Renaut sacudió la cabeza.

—¿Tenéis algo más que decir al respecto?

—Soy vuestro escudero y vasallo. Si decís que os siga, os seguiré.

—Mañana encontraremos a la joven, y luego nos marcharemos de este lugar maldito.

Renaut no respondió; se limitó a mirar sombríamente el fuego.

Philip se alejó de él. «Tendré que dar la noticia una vez más», pensó, «y luego me buscaré una mullida porción de hierba en la que tenderme para descansar». Encontró a Loup bajo el brazo de Guilhemeta, chupándose el dedo y casi dormido.

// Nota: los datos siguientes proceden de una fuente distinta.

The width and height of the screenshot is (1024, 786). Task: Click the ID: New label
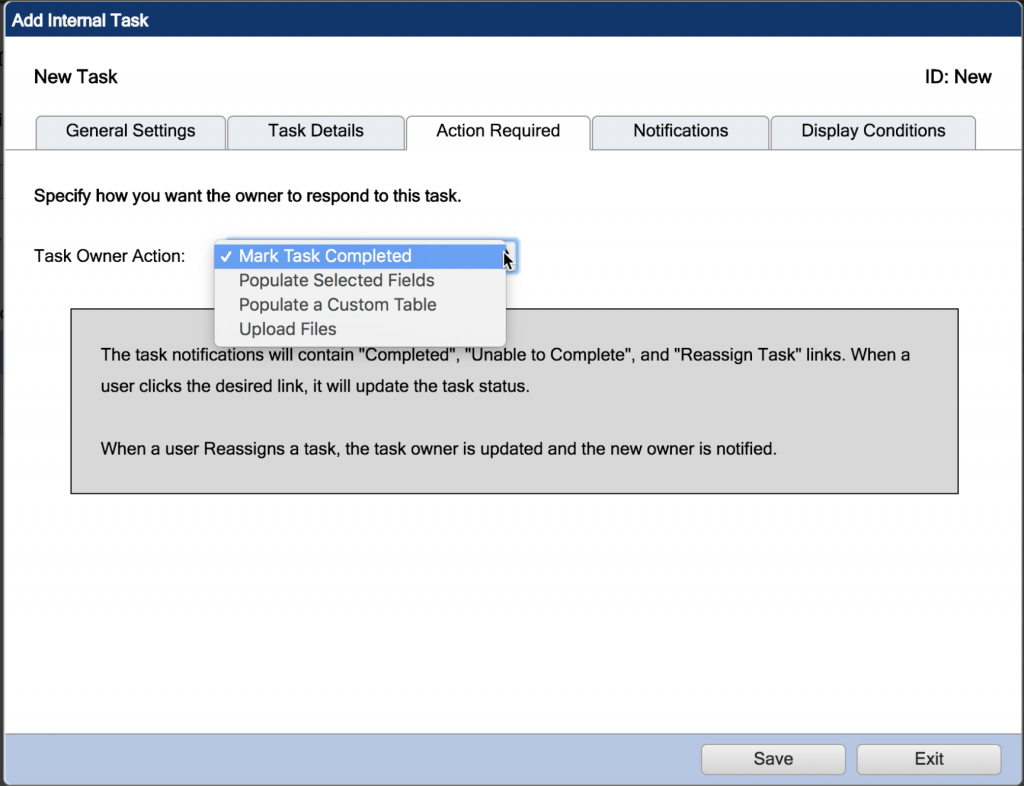pos(958,77)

La mujer lo sostenía contra su pecho mientras le acariciaba el cabello. «Podría ser su hijo», pensó, «y ella su madre». Se agachó frente a ambos. Loup abrió los ojos, somnoliento.

—La que hemos montado hoy, ¿verdad? —dijo.

Loup se incorporó de un salto:

—¡Oh, no! ¡Me ha encantado! ¡Los habéis aplastado! ¡Huyeron como mahometanos!

—No hables de cosas que no comprendes, muchacho. Lo sucedido aquí puede haberte entusiasmado de momento, pero tendrá malas consecuencias para nosotros si esos hombres vuelven con el resto de su ejército. Escúchame bien, los aldeanos se adentrarán en el bosque con la primera luz del día. Se dirigen a un lugar llamado Montaillet, una fortaleza donde dicen que estarán protegidos. Irás con ellos.

—¿Irme con ellos? ¿Pero por qué? No, quiero quedarme con vos.

—Imposible. Si te vas con la mujer, estaréis a salvo, y podréis ver el verano en Montaillet. Cuando llegue el invierno todo esto habrá acabado. El conde de Toulouse y el rey de Aragón vendrán con sus ejércitos y acabarán con éstos que se hacen llamar cruzados.

—¿Nos abandonáis, pues?

—Lo que hago es garantizar vuestra seguridad. No puedes acompañarme. Siempre te lo he dejado bien claro.

El niño arrugó el labio:

—Pensaba que erais mi amigo.

—Soy tu amigo, no tu padre.

Se marchó de allí, encontró una zona despejada y cubierta de hierba bajo un raquítico roble junto al fuego y se envolvió en su manto. Intentó dormir.

Pero el sueño no sobrevino. No podía dejar de pensar en su adversario del valle, el tipo de la barba roja. Aquellos hombres no iban a olvidar ni la burla ni el insulto. Tarde o temprano, regresarían.